Now the only thing we need to work on is the way he deals with being told “NO” and how to share and take turns. He’s doing ok with the sharing and taking turns although sometimes you have to ask a few times. The saying “no” however has been very difficult; even though the way he gets disciplined has never changed he still has a hard time. I’m not sure if it’s the steroids or his age. This is something that we are going to be working on when he goes to see his therapist. Last week she got to see what I mean about Adrian’s mood swings, so she suggested some things to work on at home.
Adrian is also very excited about going to a big boy school; his teacher and therapist will be working together to get Kinder Ready. Adrian’s health has been good up to this past week. He has had a terrible cough with phlegm I took him to his pediatrician and they gave him Zithromax and Robitussin DM. Hopefully this will clear up soon. This seems to be going around so try to keep your babies bundled up and away from people coughing!!! Last month we when to Children’s Oakland for his monthly visit, he had his procedure and again got sick from it. It seems like lately each time we go he gets sick. This month there was no procedure, that’s always nice…

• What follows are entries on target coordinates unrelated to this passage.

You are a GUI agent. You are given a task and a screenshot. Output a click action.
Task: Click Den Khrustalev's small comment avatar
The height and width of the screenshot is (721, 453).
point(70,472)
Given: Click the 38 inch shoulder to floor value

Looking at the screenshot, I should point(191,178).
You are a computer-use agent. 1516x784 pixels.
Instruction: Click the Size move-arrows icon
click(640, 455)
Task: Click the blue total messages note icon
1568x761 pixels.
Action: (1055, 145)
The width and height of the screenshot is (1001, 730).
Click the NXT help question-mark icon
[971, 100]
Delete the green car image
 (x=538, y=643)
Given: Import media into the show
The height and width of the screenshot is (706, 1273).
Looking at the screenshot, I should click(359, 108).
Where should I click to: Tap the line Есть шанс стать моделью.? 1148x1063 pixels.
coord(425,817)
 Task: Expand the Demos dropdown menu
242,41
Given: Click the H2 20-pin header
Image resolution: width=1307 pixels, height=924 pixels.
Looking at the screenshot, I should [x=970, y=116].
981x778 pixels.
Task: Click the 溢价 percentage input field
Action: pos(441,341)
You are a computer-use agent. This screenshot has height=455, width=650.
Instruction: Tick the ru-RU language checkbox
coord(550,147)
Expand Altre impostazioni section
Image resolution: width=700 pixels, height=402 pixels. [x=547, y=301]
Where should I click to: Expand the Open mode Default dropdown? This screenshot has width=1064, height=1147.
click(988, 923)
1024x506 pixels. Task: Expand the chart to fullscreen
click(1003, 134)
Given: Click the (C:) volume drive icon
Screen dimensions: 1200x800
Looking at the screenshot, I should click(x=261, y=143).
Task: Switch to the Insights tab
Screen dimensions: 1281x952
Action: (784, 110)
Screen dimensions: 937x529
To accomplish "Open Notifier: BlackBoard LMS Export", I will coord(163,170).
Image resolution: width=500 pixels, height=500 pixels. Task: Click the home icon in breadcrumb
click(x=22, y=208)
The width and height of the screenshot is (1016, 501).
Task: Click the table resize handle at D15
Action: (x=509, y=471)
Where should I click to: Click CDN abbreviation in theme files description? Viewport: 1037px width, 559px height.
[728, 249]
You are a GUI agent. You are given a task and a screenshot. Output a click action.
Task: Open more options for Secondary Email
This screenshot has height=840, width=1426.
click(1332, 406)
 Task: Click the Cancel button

We talked to Dr. Beach about his broviac and my concerns about him having in Kindergarten. We both pretty much agreed that it would be good to have it taken out before school starts. So in the mean time they will be practicing on administering the Vincristine through his veins on his hands. I know this will be difficult for him to cope with but we have to do it. They will be using a numbing lotion to help and if he truly has a hard time then they will consider using Atavan to calm him down but this is something they want to avoid doing. Next month they will be trying it for the first time, I requested his favorite nurse to do it for him. So we’ll see how that goes, his counts have been good and stable…. thank God. I’ve had a hard time lately I suddenly get this sense of fear come over me and I constantly check Adrian’s body for any signs of Leukemia. Not having his labs drawn every week has been difficult and I’m still not used to it. Having to wait an entire month just about kills me. It’s a huge relief once we get the results but that fear and doubt is constantly there. I wonder and hope if there will ever be a day when I will no longer feel this way. Hearing about so many children lose their lives to cancer whether it’s the same type as Adrians or not still makes me extremely sad and I pray that I will never have to be told that “there is nothing more they can do” but sadly there is that possibility, how do these parents cope with such a loss? I don’t think I could and I admire all those parents for being able to continue on.